> [Task requirements] Below is a set of records. Repeat all of them exactly.

(Saved entries)
—————
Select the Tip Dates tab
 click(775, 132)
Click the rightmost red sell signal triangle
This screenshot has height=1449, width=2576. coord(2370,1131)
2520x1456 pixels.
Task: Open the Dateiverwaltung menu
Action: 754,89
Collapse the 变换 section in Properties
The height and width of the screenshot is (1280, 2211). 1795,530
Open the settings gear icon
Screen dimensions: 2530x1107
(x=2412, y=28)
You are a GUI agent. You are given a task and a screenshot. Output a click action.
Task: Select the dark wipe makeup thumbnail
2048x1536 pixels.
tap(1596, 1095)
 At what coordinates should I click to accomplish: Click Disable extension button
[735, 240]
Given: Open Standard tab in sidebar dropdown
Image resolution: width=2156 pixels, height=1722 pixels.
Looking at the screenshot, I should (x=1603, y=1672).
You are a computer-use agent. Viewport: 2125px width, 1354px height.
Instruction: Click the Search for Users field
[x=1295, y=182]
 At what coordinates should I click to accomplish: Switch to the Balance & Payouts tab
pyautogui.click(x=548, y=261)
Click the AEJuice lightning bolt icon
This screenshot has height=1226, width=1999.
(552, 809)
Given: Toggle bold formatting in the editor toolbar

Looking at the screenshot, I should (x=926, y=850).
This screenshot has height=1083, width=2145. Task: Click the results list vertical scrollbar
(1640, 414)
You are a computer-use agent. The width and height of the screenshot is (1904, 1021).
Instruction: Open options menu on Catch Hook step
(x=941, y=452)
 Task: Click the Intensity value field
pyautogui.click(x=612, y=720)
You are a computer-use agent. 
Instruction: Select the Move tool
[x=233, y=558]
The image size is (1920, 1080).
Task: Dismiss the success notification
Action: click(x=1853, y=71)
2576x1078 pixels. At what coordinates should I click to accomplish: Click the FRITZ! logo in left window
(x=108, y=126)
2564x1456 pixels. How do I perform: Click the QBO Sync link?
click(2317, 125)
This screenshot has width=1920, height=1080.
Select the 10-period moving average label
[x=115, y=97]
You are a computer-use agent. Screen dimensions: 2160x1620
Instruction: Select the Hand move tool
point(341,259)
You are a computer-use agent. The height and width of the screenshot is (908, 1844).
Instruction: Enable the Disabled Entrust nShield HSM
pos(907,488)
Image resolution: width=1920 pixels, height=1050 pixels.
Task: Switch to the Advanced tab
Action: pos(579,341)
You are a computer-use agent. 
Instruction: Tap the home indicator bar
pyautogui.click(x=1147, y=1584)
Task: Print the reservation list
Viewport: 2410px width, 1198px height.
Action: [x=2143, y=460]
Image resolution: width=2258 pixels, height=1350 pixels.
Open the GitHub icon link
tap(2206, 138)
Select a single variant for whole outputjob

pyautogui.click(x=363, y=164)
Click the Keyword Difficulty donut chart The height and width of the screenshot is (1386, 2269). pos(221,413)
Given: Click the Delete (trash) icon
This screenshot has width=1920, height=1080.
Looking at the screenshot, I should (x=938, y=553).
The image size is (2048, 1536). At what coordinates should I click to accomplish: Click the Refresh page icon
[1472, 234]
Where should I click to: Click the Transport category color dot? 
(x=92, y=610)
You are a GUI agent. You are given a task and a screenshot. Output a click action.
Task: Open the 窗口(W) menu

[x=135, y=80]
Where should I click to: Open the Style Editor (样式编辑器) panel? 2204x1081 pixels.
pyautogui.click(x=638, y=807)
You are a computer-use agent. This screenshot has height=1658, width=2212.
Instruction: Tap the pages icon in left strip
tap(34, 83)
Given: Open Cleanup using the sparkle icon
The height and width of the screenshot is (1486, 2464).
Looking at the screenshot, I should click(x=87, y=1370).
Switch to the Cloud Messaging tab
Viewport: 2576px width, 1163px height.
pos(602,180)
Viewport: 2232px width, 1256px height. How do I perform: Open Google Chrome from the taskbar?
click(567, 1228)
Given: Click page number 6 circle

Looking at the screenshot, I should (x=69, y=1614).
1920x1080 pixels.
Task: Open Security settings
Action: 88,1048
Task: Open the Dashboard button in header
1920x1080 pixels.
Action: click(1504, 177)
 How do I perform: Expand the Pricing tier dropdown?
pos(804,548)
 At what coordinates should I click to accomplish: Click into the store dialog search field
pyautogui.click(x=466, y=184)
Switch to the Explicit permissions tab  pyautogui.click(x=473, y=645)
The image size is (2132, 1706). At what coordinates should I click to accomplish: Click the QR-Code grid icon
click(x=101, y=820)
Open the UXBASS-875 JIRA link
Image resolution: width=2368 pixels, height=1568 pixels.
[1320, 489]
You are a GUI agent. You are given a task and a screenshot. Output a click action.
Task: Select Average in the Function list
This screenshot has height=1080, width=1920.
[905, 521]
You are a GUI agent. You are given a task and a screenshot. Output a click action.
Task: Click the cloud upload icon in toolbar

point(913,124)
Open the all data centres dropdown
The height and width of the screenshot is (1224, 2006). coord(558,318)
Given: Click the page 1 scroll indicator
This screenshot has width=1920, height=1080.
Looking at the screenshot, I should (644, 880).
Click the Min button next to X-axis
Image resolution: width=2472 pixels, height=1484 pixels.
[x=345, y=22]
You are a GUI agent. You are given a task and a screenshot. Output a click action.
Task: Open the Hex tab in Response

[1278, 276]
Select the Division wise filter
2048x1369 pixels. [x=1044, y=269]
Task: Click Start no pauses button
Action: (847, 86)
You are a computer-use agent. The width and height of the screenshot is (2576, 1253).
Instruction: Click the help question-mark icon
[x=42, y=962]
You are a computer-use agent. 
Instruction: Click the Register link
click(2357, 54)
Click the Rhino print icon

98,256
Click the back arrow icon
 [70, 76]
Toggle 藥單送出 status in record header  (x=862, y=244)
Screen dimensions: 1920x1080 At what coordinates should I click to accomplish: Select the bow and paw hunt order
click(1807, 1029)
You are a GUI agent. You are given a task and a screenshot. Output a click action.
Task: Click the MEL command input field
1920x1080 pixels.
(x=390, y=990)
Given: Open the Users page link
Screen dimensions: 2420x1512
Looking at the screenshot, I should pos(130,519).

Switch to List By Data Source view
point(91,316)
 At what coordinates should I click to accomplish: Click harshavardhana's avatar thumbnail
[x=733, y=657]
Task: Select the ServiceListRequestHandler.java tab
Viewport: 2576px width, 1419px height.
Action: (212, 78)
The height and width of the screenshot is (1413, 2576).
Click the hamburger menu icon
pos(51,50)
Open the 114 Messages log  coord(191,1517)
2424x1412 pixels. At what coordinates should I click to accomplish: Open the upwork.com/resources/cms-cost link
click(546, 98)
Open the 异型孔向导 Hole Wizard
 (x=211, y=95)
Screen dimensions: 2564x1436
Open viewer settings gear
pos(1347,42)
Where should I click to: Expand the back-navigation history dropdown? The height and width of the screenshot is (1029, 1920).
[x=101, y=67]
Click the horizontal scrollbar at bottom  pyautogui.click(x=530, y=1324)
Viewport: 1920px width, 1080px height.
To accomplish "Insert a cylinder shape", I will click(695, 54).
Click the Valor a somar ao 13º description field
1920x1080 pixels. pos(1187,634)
—————
> [Result of the exercise]
Select the Tip Dates tab
 click(775, 132)
Click the rightmost red sell signal triangle
This screenshot has height=1449, width=2576. coord(2370,1131)
2520x1456 pixels.
Task: Open the Dateiverwaltung menu
Action: 754,89
Collapse the 变换 section in Properties
The height and width of the screenshot is (1280, 2211). 1795,530
Open the settings gear icon
Screen dimensions: 2530x1107
(x=2412, y=28)
You are a GUI agent. You are given a task and a screenshot. Output a click action.
Task: Select the dark wipe makeup thumbnail
2048x1536 pixels.
tap(1596, 1095)
 At what coordinates should I click to accomplish: Click Disable extension button
[735, 240]
Given: Open Standard tab in sidebar dropdown
Image resolution: width=2156 pixels, height=1722 pixels.
Looking at the screenshot, I should (x=1603, y=1672).
You are a computer-use agent. Viewport: 2125px width, 1354px height.
Instruction: Click the Search for Users field
[x=1295, y=182]
 At what coordinates should I click to accomplish: Switch to the Balance & Payouts tab
pyautogui.click(x=548, y=261)
Click the AEJuice lightning bolt icon
This screenshot has height=1226, width=1999.
(552, 809)
Given: Toggle bold formatting in the editor toolbar

Looking at the screenshot, I should (x=926, y=850).
This screenshot has height=1083, width=2145. Task: Click the results list vertical scrollbar
(1640, 414)
You are a computer-use agent. The width and height of the screenshot is (1904, 1021).
Instruction: Open options menu on Catch Hook step
(x=941, y=452)
 Task: Click the Intensity value field
pyautogui.click(x=612, y=720)
You are a computer-use agent. 
Instruction: Select the Move tool
[x=233, y=558]
The image size is (1920, 1080).
Task: Dismiss the success notification
Action: click(x=1853, y=71)
2576x1078 pixels. At what coordinates should I click to accomplish: Click the FRITZ! logo in left window
(x=108, y=126)
2564x1456 pixels. How do I perform: Click the QBO Sync link?
click(2317, 125)
This screenshot has width=1920, height=1080.
Select the 10-period moving average label
[x=115, y=97]
You are a computer-use agent. Screen dimensions: 2160x1620
Instruction: Select the Hand move tool
point(341,259)
You are a computer-use agent. The height and width of the screenshot is (908, 1844).
Instruction: Enable the Disabled Entrust nShield HSM
pos(907,488)
Image resolution: width=1920 pixels, height=1050 pixels.
Task: Switch to the Advanced tab
Action: pos(579,341)
You are a computer-use agent. 
Instruction: Tap the home indicator bar
pyautogui.click(x=1147, y=1584)
Task: Print the reservation list
Viewport: 2410px width, 1198px height.
Action: [x=2143, y=460]
Image resolution: width=2258 pixels, height=1350 pixels.
Open the GitHub icon link
tap(2206, 138)
Select a single variant for whole outputjob

pyautogui.click(x=363, y=164)
Click the Keyword Difficulty donut chart The height and width of the screenshot is (1386, 2269). pos(221,413)
Given: Click the Delete (trash) icon
This screenshot has width=1920, height=1080.
Looking at the screenshot, I should (x=938, y=553).
The image size is (2048, 1536). At what coordinates should I click to accomplish: Click the Refresh page icon
[1472, 234]
Where should I click to: Click the Transport category color dot? 
(x=92, y=610)
You are a GUI agent. You are given a task and a screenshot. Output a click action.
Task: Open the 窗口(W) menu

[x=135, y=80]
Where should I click to: Open the Style Editor (样式编辑器) panel? 2204x1081 pixels.
pyautogui.click(x=638, y=807)
You are a computer-use agent. This screenshot has height=1658, width=2212.
Instruction: Tap the pages icon in left strip
tap(34, 83)
Given: Open Cleanup using the sparkle icon
The height and width of the screenshot is (1486, 2464).
Looking at the screenshot, I should click(x=87, y=1370).
Switch to the Cloud Messaging tab
Viewport: 2576px width, 1163px height.
pos(602,180)
Viewport: 2232px width, 1256px height. How do I perform: Open Google Chrome from the taskbar?
click(567, 1228)
Given: Click page number 6 circle

Looking at the screenshot, I should (x=69, y=1614).
1920x1080 pixels.
Task: Open Security settings
Action: 88,1048
Task: Open the Dashboard button in header
1920x1080 pixels.
Action: click(1504, 177)
 How do I perform: Expand the Pricing tier dropdown?
pos(804,548)
 At what coordinates should I click to accomplish: Click into the store dialog search field
pyautogui.click(x=466, y=184)
Switch to the Explicit permissions tab  pyautogui.click(x=473, y=645)
The image size is (2132, 1706). At what coordinates should I click to accomplish: Click the QR-Code grid icon
click(x=101, y=820)
Open the UXBASS-875 JIRA link
Image resolution: width=2368 pixels, height=1568 pixels.
[1320, 489]
You are a GUI agent. You are given a task and a screenshot. Output a click action.
Task: Select Average in the Function list
This screenshot has height=1080, width=1920.
[905, 521]
You are a GUI agent. You are given a task and a screenshot. Output a click action.
Task: Click the cloud upload icon in toolbar

point(913,124)
Open the all data centres dropdown
The height and width of the screenshot is (1224, 2006). coord(558,318)
Given: Click the page 1 scroll indicator
This screenshot has width=1920, height=1080.
Looking at the screenshot, I should (644, 880).
Click the Min button next to X-axis
Image resolution: width=2472 pixels, height=1484 pixels.
[x=345, y=22]
You are a GUI agent. You are given a task and a screenshot. Output a click action.
Task: Open the Hex tab in Response

[1278, 276]
Select the Division wise filter
2048x1369 pixels. [x=1044, y=269]
Task: Click Start no pauses button
Action: (847, 86)
You are a computer-use agent. The width and height of the screenshot is (2576, 1253).
Instruction: Click the help question-mark icon
[x=42, y=962]
You are a computer-use agent. 
Instruction: Click the Register link
click(2357, 54)
Click the Rhino print icon

98,256
Click the back arrow icon
 [70, 76]
Toggle 藥單送出 status in record header  (x=862, y=244)
Screen dimensions: 1920x1080 At what coordinates should I click to accomplish: Select the bow and paw hunt order
click(1807, 1029)
You are a GUI agent. You are given a task and a screenshot. Output a click action.
Task: Click the MEL command input field
1920x1080 pixels.
(x=390, y=990)
Given: Open the Users page link
Screen dimensions: 2420x1512
Looking at the screenshot, I should pos(130,519).

Switch to List By Data Source view
point(91,316)
 At what coordinates should I click to accomplish: Click harshavardhana's avatar thumbnail
[x=733, y=657]
Task: Select the ServiceListRequestHandler.java tab
Viewport: 2576px width, 1419px height.
Action: (212, 78)
The height and width of the screenshot is (1413, 2576).
Click the hamburger menu icon
pos(51,50)
Open the 114 Messages log  coord(191,1517)
2424x1412 pixels. At what coordinates should I click to accomplish: Open the upwork.com/resources/cms-cost link
click(546, 98)
Open the 异型孔向导 Hole Wizard
 (x=211, y=95)
Screen dimensions: 2564x1436
Open viewer settings gear
pos(1347,42)
Where should I click to: Expand the back-navigation history dropdown? The height and width of the screenshot is (1029, 1920).
[x=101, y=67]
Click the horizontal scrollbar at bottom  pyautogui.click(x=530, y=1324)
Viewport: 1920px width, 1080px height.
To accomplish "Insert a cylinder shape", I will click(695, 54).
Click the Valor a somar ao 13º description field
1920x1080 pixels. pos(1187,634)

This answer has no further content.